● Records for processing
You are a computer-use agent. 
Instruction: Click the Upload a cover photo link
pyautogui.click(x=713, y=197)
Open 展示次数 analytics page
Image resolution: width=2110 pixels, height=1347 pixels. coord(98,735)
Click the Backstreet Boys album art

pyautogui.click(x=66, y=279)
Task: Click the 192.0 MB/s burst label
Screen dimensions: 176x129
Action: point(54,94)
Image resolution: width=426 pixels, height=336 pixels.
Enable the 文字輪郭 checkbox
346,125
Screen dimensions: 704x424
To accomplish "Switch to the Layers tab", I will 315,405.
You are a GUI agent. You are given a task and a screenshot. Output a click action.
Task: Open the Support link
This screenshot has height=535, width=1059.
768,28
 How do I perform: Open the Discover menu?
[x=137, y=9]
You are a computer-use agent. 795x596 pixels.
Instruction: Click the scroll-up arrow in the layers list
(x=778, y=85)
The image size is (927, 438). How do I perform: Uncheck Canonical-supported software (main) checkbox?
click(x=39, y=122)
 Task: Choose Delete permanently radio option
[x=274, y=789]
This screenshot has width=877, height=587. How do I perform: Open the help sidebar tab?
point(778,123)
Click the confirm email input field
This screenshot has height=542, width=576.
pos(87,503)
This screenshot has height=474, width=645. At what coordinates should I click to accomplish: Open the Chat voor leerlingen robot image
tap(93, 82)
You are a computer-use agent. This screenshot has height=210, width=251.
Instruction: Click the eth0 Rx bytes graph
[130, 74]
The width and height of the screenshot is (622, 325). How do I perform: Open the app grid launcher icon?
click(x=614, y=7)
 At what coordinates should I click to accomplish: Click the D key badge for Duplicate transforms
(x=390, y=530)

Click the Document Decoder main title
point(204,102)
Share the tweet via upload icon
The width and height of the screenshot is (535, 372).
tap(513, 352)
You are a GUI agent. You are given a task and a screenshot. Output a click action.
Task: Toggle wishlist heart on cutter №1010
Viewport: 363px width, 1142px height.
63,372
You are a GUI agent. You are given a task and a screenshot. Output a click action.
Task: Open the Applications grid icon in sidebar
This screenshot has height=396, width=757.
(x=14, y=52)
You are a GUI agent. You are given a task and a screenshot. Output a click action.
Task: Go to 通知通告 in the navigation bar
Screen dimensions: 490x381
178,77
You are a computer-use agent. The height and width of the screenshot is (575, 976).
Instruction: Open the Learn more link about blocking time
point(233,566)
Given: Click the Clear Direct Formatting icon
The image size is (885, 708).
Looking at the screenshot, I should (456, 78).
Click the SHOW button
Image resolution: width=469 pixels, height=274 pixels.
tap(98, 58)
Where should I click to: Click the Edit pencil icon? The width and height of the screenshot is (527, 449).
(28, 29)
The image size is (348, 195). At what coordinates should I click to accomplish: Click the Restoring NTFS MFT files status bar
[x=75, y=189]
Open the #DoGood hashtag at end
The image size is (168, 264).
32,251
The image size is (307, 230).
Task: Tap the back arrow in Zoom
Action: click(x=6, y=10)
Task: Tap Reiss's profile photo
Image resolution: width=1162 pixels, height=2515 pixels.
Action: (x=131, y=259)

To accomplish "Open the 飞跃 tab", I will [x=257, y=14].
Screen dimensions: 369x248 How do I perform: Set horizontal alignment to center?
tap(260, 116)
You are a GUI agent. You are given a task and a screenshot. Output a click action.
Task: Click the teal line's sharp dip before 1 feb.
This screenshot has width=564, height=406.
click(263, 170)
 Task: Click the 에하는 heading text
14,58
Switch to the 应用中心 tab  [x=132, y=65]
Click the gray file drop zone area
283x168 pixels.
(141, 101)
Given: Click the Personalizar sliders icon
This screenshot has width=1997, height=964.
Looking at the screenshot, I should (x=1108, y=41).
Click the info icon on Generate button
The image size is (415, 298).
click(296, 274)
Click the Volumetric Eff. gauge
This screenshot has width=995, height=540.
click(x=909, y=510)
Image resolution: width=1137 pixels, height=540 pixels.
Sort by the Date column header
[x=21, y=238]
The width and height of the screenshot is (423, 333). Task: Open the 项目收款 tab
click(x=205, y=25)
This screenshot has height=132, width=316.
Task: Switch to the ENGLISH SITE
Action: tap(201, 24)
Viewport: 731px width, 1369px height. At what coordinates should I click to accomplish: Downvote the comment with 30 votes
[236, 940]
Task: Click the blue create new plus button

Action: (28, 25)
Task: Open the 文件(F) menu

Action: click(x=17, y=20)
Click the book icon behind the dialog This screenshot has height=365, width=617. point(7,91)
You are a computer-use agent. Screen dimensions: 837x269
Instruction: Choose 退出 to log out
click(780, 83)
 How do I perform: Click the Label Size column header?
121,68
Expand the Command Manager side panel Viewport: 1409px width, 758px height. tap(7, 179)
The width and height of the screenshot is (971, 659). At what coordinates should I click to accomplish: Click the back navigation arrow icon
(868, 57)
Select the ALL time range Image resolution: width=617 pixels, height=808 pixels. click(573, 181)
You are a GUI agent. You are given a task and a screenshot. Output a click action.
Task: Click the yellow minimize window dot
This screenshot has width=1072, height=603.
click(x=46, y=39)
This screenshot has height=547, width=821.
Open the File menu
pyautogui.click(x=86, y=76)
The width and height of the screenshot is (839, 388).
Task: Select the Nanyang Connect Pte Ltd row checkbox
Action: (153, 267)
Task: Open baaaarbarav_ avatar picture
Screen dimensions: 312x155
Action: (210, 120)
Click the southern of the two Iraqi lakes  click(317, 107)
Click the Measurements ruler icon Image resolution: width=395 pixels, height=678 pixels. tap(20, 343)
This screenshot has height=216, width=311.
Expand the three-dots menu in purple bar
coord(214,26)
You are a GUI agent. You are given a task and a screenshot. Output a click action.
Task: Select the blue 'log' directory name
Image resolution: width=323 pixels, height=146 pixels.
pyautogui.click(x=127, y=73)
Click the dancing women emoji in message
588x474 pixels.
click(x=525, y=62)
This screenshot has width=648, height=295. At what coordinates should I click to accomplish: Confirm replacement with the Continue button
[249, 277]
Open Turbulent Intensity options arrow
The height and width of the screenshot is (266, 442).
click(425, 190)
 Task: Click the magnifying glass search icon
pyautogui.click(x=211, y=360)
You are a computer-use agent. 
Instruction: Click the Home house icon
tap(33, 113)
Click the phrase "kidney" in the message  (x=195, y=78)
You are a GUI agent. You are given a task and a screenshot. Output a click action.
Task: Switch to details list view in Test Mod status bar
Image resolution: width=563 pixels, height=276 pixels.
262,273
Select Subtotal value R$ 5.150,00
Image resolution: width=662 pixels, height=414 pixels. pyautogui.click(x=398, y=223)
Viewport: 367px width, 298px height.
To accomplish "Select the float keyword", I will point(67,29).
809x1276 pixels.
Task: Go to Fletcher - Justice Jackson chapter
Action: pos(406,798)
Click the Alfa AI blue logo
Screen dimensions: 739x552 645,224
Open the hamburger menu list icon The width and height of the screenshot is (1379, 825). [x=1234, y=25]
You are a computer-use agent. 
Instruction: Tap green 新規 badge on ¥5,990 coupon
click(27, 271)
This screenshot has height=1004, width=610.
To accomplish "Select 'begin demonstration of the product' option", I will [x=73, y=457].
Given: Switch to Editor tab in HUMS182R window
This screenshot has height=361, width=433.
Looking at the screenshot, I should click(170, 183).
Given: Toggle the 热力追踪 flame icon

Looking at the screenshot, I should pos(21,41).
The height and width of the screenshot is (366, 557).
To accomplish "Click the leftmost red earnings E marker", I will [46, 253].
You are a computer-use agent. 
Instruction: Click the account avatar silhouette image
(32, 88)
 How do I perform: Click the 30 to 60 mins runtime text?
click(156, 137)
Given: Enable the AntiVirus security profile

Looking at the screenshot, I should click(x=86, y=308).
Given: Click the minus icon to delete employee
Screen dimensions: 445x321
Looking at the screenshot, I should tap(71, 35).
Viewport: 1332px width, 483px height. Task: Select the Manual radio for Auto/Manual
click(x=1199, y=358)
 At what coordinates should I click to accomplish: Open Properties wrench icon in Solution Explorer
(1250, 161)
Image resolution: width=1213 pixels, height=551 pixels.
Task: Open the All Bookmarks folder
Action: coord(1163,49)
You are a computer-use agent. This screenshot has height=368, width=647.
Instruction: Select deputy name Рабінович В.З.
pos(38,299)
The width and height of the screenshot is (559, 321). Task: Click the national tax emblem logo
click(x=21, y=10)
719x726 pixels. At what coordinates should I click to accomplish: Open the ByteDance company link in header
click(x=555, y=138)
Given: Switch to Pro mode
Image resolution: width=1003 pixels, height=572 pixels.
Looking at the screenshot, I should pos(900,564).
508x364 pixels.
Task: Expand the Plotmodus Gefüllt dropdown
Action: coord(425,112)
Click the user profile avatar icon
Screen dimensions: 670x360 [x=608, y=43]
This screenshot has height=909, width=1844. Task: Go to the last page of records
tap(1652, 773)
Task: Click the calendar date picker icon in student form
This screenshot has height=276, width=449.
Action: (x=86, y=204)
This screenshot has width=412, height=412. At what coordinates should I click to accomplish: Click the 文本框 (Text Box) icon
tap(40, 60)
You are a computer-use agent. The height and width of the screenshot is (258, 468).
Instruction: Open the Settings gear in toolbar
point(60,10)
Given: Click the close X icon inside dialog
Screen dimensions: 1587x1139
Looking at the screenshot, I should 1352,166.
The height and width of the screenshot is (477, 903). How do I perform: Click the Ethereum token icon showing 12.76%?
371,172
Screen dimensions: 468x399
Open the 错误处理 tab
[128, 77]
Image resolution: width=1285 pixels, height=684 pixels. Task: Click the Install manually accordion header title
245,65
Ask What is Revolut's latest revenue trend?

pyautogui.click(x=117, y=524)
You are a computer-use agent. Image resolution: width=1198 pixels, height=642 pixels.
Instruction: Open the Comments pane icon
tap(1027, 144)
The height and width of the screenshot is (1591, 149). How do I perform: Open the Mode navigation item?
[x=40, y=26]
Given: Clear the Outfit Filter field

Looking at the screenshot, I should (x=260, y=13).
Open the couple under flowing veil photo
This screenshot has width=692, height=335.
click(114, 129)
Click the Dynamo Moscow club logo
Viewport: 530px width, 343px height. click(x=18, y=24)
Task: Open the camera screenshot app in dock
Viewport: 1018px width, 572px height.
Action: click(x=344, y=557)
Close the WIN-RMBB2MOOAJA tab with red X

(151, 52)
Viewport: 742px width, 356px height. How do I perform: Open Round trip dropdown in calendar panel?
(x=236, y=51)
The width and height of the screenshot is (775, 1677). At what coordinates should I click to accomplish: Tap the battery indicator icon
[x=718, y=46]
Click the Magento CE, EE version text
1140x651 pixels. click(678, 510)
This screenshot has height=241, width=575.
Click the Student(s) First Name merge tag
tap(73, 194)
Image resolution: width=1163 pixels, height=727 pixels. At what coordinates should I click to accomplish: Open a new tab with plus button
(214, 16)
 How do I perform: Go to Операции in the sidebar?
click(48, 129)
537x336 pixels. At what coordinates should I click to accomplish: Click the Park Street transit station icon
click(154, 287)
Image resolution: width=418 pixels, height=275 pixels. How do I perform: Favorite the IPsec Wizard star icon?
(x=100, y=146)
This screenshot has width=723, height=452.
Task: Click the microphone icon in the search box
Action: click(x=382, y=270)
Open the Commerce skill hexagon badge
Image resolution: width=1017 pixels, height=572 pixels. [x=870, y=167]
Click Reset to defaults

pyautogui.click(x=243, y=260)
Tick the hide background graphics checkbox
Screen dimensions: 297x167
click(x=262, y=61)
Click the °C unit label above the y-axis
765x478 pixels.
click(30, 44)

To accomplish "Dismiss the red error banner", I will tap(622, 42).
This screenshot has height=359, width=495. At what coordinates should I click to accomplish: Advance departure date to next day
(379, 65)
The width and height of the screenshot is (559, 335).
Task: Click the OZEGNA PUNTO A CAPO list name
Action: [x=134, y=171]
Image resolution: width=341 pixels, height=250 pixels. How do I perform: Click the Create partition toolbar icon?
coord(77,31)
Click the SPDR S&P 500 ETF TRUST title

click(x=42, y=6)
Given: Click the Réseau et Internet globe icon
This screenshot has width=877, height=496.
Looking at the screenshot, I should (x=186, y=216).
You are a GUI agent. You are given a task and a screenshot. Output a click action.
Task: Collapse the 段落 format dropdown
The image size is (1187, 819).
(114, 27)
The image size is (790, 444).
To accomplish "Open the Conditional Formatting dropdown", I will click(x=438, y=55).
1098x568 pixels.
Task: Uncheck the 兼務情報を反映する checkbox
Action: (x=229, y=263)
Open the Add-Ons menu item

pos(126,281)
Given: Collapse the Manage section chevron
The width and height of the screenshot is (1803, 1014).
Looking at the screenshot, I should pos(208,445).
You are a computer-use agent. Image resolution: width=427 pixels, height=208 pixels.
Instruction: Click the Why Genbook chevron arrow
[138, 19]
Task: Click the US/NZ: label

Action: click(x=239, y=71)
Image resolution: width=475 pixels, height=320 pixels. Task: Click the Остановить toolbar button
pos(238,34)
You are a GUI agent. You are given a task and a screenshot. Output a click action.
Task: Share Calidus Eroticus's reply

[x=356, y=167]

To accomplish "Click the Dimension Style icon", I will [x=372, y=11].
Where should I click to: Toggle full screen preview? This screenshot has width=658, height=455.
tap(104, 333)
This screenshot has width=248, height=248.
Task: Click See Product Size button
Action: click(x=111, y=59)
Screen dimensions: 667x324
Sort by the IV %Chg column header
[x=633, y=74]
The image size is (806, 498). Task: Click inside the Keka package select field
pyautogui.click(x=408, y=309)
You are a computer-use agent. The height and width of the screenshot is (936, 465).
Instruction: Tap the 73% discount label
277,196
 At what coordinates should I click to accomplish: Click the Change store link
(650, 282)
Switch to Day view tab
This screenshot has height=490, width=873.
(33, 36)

● Problem statement
Look above for the line containing "This screenshot has width=692, height=335." and the line containing "Tick the hide background graphics checkbox". Transcribe both, with the lines between them, exactly.

● Response area
This screenshot has width=692, height=335.
click(114, 129)
Click the Dynamo Moscow club logo
Viewport: 530px width, 343px height. click(x=18, y=24)
Task: Open the camera screenshot app in dock
Viewport: 1018px width, 572px height.
Action: click(x=344, y=557)
Close the WIN-RMBB2MOOAJA tab with red X

(151, 52)
Viewport: 742px width, 356px height. How do I perform: Open Round trip dropdown in calendar panel?
(x=236, y=51)
The width and height of the screenshot is (775, 1677). At what coordinates should I click to accomplish: Tap the battery indicator icon
[x=718, y=46]
Click the Magento CE, EE version text
1140x651 pixels. click(678, 510)
This screenshot has height=241, width=575.
Click the Student(s) First Name merge tag
tap(73, 194)
Image resolution: width=1163 pixels, height=727 pixels. At what coordinates should I click to accomplish: Open a new tab with plus button
(214, 16)
 How do I perform: Go to Операции in the sidebar?
click(48, 129)
537x336 pixels. At what coordinates should I click to accomplish: Click the Park Street transit station icon
click(154, 287)
Image resolution: width=418 pixels, height=275 pixels. How do I perform: Favorite the IPsec Wizard star icon?
(x=100, y=146)
This screenshot has width=723, height=452.
Task: Click the microphone icon in the search box
Action: click(x=382, y=270)
Open the Commerce skill hexagon badge
Image resolution: width=1017 pixels, height=572 pixels. [x=870, y=167]
Click Reset to defaults

pyautogui.click(x=243, y=260)
Tick the hide background graphics checkbox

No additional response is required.